Zacharias Wolfe interviewed by Christina Schäfers.

 It spoke to me

 You‘ve taken part in Acem‘s first International Young Deepening Retreat ever – what do you think and, even more importantly, how do you feel about it?

I really enjoyed Acem’s first young deepening retreat. I have been eager to go to a deepening retreat before but wasn’t sure if it was the right time for me. When it was advertised to younger people, it spoke to me, and I felt secure in knowing that I would meet people I’ve met before on other retreats. Now I feel very relaxed to go back to my studies, and I have some new perspectives on important things in my life.

Deeper understanding

What did you get out of it – and what are you bringing with you?

The experience was quite different from other retreats: I was able to refine my meditation technique and get a deeper understanding of the meditation process. The activities combined with the longer meditations at the young deepening also gave me a lot more spontaneous activities and actualizations to work with – more than a regular retreat, which is great. It was an opportunity to get a better understanding of some important topics in my life, such as relationships and my future, but I also got to reflect more on what it means to live a good life in general.
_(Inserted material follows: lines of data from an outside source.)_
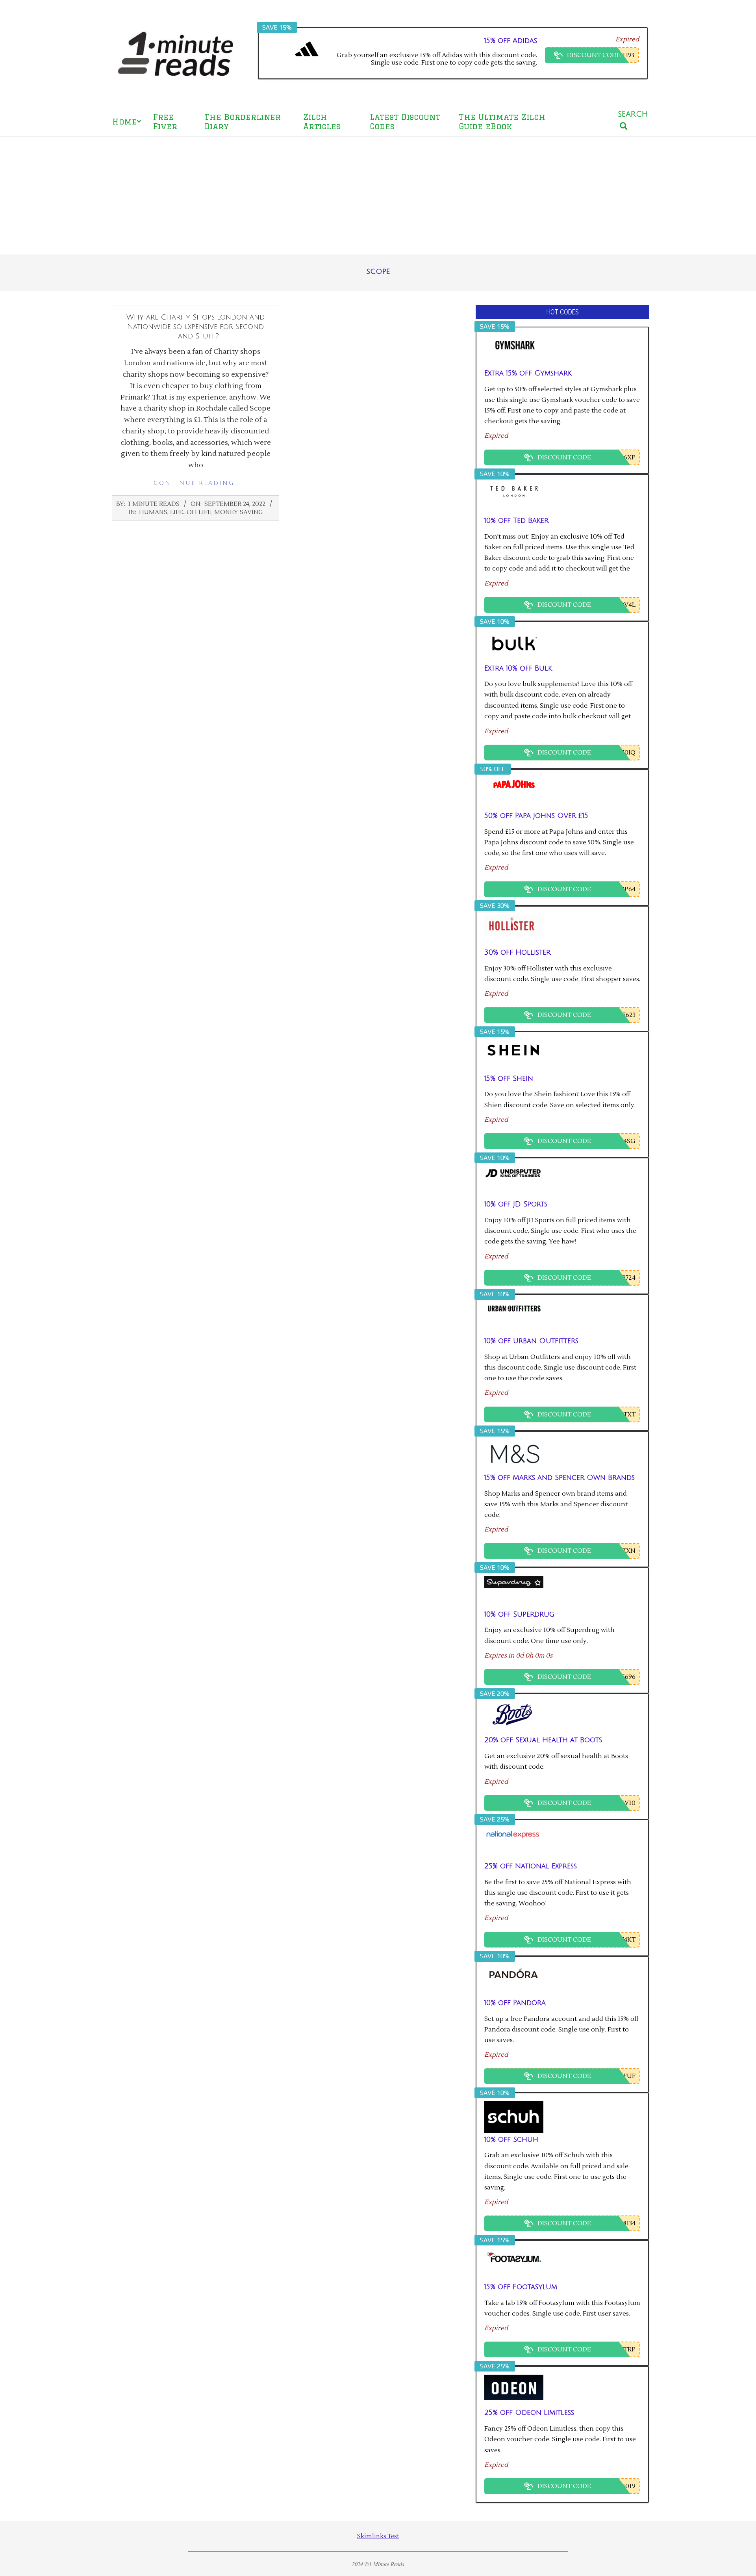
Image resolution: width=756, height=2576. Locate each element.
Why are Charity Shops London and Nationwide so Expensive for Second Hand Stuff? (195, 326)
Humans (153, 512)
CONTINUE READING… (196, 483)
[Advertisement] (378, 195)
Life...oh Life (190, 512)
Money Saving (238, 512)
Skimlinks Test (378, 2536)
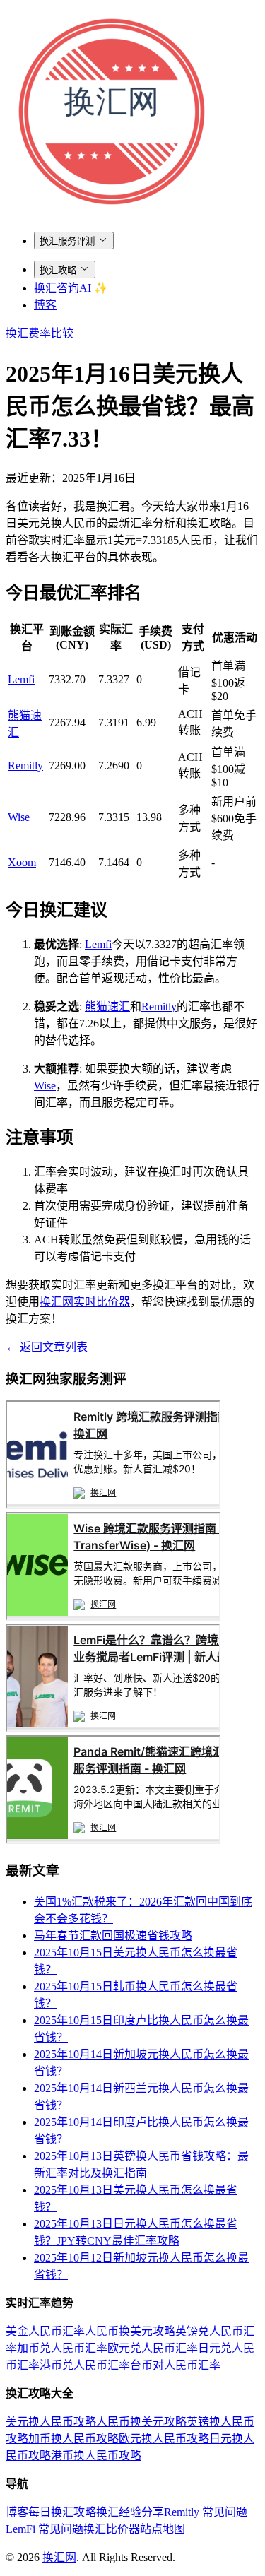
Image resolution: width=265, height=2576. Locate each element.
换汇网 (59, 2557)
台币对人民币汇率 (175, 2365)
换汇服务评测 (67, 241)
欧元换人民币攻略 (164, 2439)
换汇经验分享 (130, 2512)
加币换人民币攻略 (73, 2439)
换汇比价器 (111, 2529)
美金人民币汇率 (45, 2331)
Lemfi (21, 679)
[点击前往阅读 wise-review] (113, 1617)
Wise (19, 817)
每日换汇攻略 (62, 2512)
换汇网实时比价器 (85, 1302)
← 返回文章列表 (47, 1347)
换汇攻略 (58, 270)
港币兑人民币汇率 (85, 2365)
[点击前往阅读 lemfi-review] (113, 1729)
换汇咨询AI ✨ (71, 288)
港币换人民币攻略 (96, 2456)
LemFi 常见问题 (44, 2529)
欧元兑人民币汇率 (152, 2348)
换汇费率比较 (39, 333)
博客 (45, 305)
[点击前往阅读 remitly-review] (113, 1505)
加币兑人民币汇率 (62, 2348)
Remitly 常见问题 (205, 2512)
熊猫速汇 (107, 1006)
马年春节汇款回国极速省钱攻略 (113, 1936)
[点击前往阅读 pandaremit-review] (113, 1840)
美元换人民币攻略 (51, 2422)
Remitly (25, 766)
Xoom (22, 862)
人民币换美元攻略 (130, 2331)
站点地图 (162, 2529)
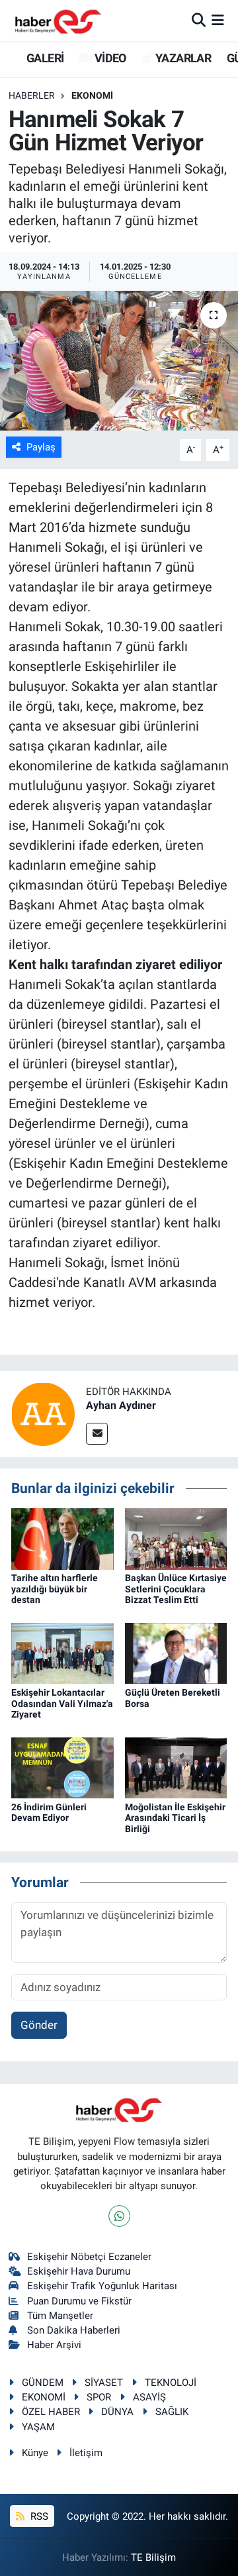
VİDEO (109, 58)
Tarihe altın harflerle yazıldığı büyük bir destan (54, 1589)
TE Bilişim (153, 2557)
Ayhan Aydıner (121, 1405)
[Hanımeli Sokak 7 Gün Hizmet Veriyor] (119, 361)
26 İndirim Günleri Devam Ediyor (49, 1813)
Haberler (32, 95)
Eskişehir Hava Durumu (78, 2271)
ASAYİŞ (149, 2397)
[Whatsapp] (119, 2216)
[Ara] (199, 19)
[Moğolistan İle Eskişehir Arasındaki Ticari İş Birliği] (176, 1766)
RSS (38, 2516)
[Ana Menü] (218, 19)
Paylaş (41, 447)
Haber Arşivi (54, 2345)
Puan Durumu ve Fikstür (79, 2301)
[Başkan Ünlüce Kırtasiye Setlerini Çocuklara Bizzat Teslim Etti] (176, 1538)
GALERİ (43, 58)
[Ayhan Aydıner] (43, 1413)
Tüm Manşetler (60, 2316)
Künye (35, 2453)
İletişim (85, 2453)
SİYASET (104, 2383)
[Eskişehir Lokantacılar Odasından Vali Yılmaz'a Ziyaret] (62, 1652)
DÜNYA (117, 2412)
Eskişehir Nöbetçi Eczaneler (89, 2257)
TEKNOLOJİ (170, 2383)
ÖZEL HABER (51, 2412)
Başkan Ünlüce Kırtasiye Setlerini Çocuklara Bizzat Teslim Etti (176, 1589)
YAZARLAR (182, 58)
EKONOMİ (92, 95)
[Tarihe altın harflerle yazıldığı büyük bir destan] (62, 1538)
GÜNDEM (42, 2383)
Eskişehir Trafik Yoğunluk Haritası (102, 2286)
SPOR (99, 2397)
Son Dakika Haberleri (73, 2330)
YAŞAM (38, 2427)
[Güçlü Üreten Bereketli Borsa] (176, 1652)
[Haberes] (58, 20)
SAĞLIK (171, 2412)
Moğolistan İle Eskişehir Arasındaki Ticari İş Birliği (175, 1818)
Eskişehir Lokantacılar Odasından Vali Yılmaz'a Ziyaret (62, 1703)
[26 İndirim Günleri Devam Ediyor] (62, 1766)
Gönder (39, 2025)
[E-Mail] (97, 1434)
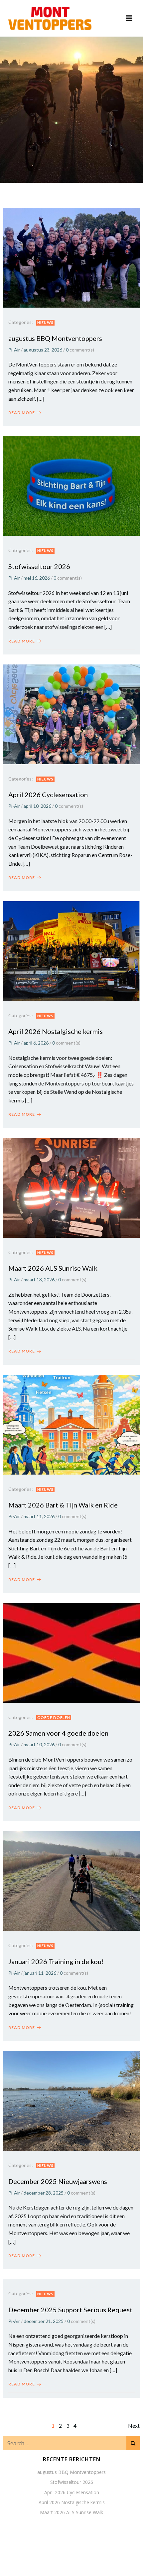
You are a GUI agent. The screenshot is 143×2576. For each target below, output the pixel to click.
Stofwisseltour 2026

An active vehicle             

At certain points in the meditation, I also felt I encountered a very still and peaceful state of mind, deeply restful yet open and clear – full of possibilities, although it was at times also unsettling.

“Am I now in a place of my choice?” In my case a choice between doing what you want in your life or following others’ expectations of you; or whether you are an active vehicle for the good of yourself and others, versus passive in this world? Or as more eloquently put in the book The Power of the Wandering Mind, which I had some time to read before the retreat:

In the quiet stream of consciousness during meditation, we are tacitly and often unnoticeably connected with what is untouched by time and history, happiness and suffering; i.e., the silent core of man’s existential freedom.

(Are Holen quoted in “The psychological potential” by Halvor Eifring, chapter 12 in The Power of the Wandering Mind.)